Science

Cloned animals don't age unusually fast, Dolly the sheep's heirs show

The heirs of Dolly the sheep are enjoying a healthy old age, proving cloned animals can live normal lives and offering reassurance to scientists hoping to use cloned cells in medicine.

Dolly herself died young after developing osteoarthritis, infection; but her clones are healthy

Researchers reporting that 13 cloned sheep, including four genomic copies of Dolly, are still in good shape at between seven and nine years of age, or the equivalent of 60 to 70 in human years. (University of Nottingham)

The heirs of Dolly the sheep are enjoying a healthy old age, proving cloned animals can live normal lives and offering reassurance to scientists hoping to use cloned cells in medicine.

Dolly, cloning's poster child, was born in Scotland in 1996. She died prematurely in 2003, aged six, after developing osteoarthritis and a lung infection, raising concerns that cloned animals may age more quickly than normal offspring.

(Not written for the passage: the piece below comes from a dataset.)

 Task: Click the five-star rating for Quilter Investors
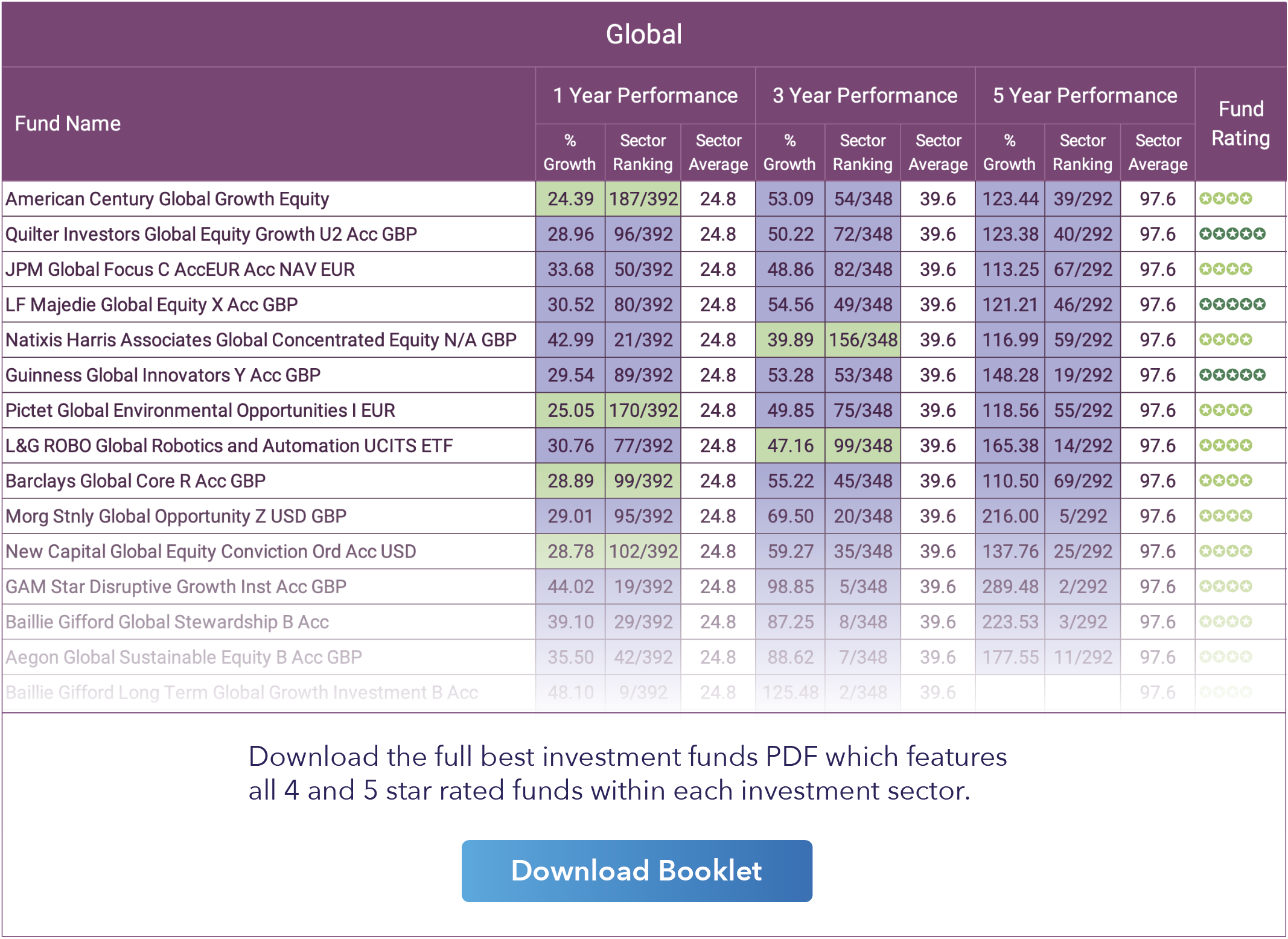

Now researchers have allayed those fears by reporting that 13 cloned sheep, including four genomic copies of Dolly, are still in good shape at between seven and nine years of age, or the equivalent of 60 to 70 in human years.

"Overall, the results are suggesting that these animals are remarkably healthy," said Kevin Sinclair of the University of 
Nottingham, whose team reported their findings in the journal Nature Communications on Tuesday.

Dolly, the world's first clone of her kind, was born in Scotland in 1996. She died prematurely in 2003, aged six, after developing osteoarthritis and a lung infection, raising concerns that cloned animals may age more quickly than normal offspring. (Reuters)

It is the first time experts have made such a detailed age-related health assessment of cloned animals, looking at factors such as blood pressure, diabetes risk and joint damage.

While no animals were lame, there were signs of mild osteoarthritis in some sheep and one had moderate disease, which scientists said was to be expected at their age.

Dolly was the first mammal to be cloned from an adult cell, using a process called somatic cell nuclear transfer (SCNT).
 
This involved taking a sheep egg, removing its DNA and replacing it with DNA from a frozen udder cell of a sheep that 
died years before. The egg was then zapped with electricity to make it grow like a fertilized embryo. No sperm were involved.
 
Dolly's creation triggered fears of human reproductive cloning, or producing genetic copies of living or dead people, 
but mainstream scientists have ruled this out as far too dangerous.

Instead, the hope is to develop "therapeutic cloning", in which cloned cells could be used to regenerate faulty tissue.
 
Dolly's healthy heirs offer encouragement for regenerative medicine, although the SCNT process remains tricky and many would-be clones still fail to develop properly, despite technical advances since Dolly's birth.

"This shows cells can undergo complete reprogramming and it's reassuring to know that cells can be perfectly normal," 
Sinclair said. "The challenge going forward is to increase the proportion of cells that undergo this complete reprogamming or better select for that."

Parkinson's disease

The four sheep cloned using the same genetic material as for Dolly — called Debbie, Denise, Dianna and Daisy — have just had their ninth birthdays and, together with nine other clones, are part of a unique flock based in Nottingham.

Unlike Dolly, who was housed indoors for security reasons, today's clones live mainly outside, which may be one factor behind their relative health, since sheep kept in barns can be susceptible to infections.
The four sheep cloned using the same genetic material as for Dolly — called Debbie, Denise, Dianna and Daisy — have just had their ninth birthdays and, together with nine other clones, are part of a unique flock based in Nottingham. (University of Nottingham)

Cloning is already used in some U.S. food production, although not in Europe. But the big hope is to produce human stem cells that could replace damaged tissue in devastating conditions like Parkinson's disease or spinal cord injuries.

Work on stem-cell medicine has been hobbled in the past by technical challenges as well as ethical issues but it received a boost three years ago when biologists finally created human stem cells using the same process that produced Dolly.

Until then, the most natural source of human stem cells was human embryos left over from IVF treatment, whose use in 
research is controversial.

Another approach involves adding genes to adult cells to turn back their biological clocks, creating so-called induced 
pluripotent stem cells that behave like embryonic ones. The long-term safety of these cell has still to be established.